The next morning I checked on my jars and you can see that the grease had coagulated in a ring. The raw meat jar looked truly disgusting. I also wasn't sure it has sealed properly so I put it in the fridge to use right away. All of my other jars looked great!
Just FYI, I decided to do another batch of pint jars and to actually rinse the meat to see if I could get rid of that ring of fat. I suppose it doesn't really matter but it just didn't look very yummy.
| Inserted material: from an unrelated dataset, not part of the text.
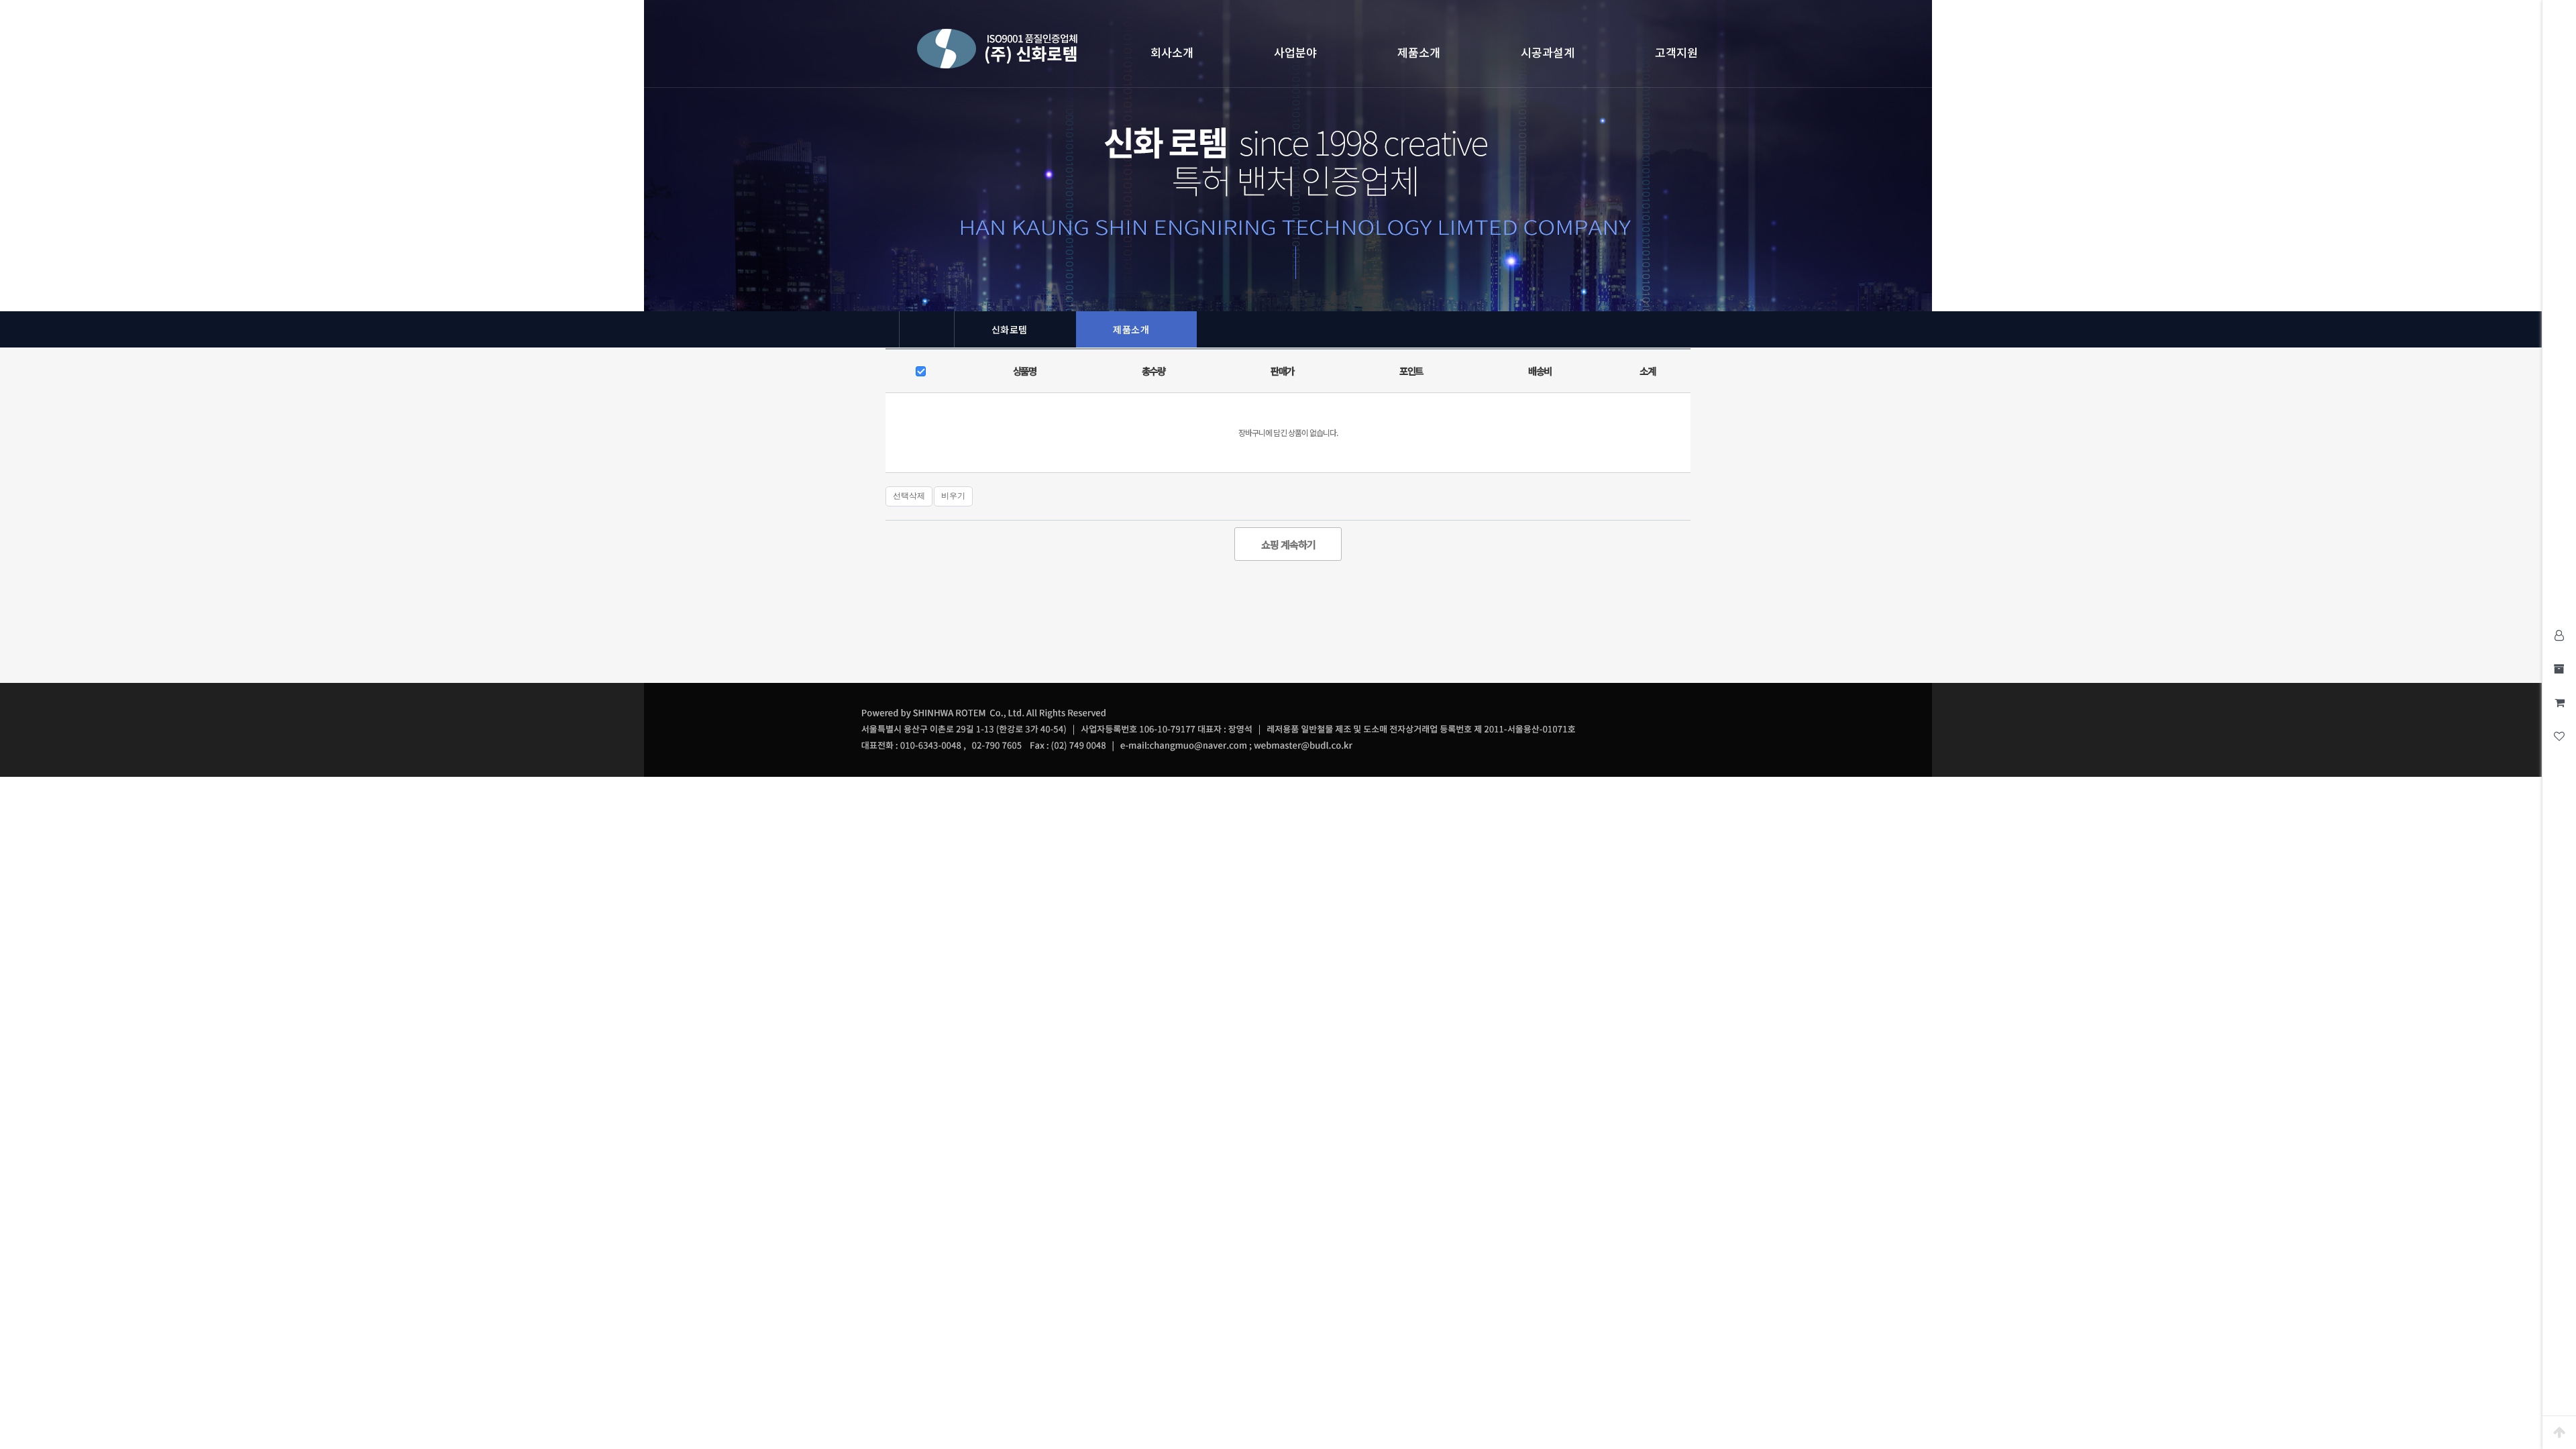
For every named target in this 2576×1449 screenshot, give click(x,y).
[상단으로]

It worked since they had virtually no white ring but again, not sure it mattered other than aesthetically, and it might even have been a bad thing as some of the flavor no doubt washed away as well.
Ok, so, we did try to eat the jar that began as raw meat, and I say try because I never did manage to even get it out of the jar. It was a like a rock solid little meat loaf in there. After gouging at it with all sorts of implements with little success of dislodging the meat, I gave up and threw it in the trash, jar and all. Guess I won't do it that way again. It could have been extra hard because I had it in the fridge but it looked so revolting to begin with that I'm not even going to try it that way again.
I have also used some of the other meat. It's SO terrific! I couldn't tell the difference between that and meat cooked up fresh. Plus the convenience of just grabbing a jar, draining it, and fixing dinner was indescribable. I'm forever forgetting to take meat out of the freezer in the morning so this is a huge blessing to me. Plus if we ever lost power for very long, I would lose all of my meat in the freezer. Canned meat will last at least a year. Longer if stored correctly.
One other note. Most people say you can fit 1lb of hamburger into a pint jar, and 2lbs into a quart jar. I didn't get nearly that much into a jar. In fact I would say it was about half that. Maybe it's because I didn't pack it tight enough, or maybe they were talking about precooked weight, but just wanted to let you know that my experience was different.
I'm not going to can all my meat. After all, you can't use it to make hamburgers :) but I'm going to keep enough for my family for 3 months. I haven't canned any of my hubby's elk yet. I'm waiting for a month to go by, then I'm going to eat some more of this meat and make sure that the taste stands up over time. I'm hopeful though.
Give it a try if you are at all interested. It's just one more tool in your preparedness box!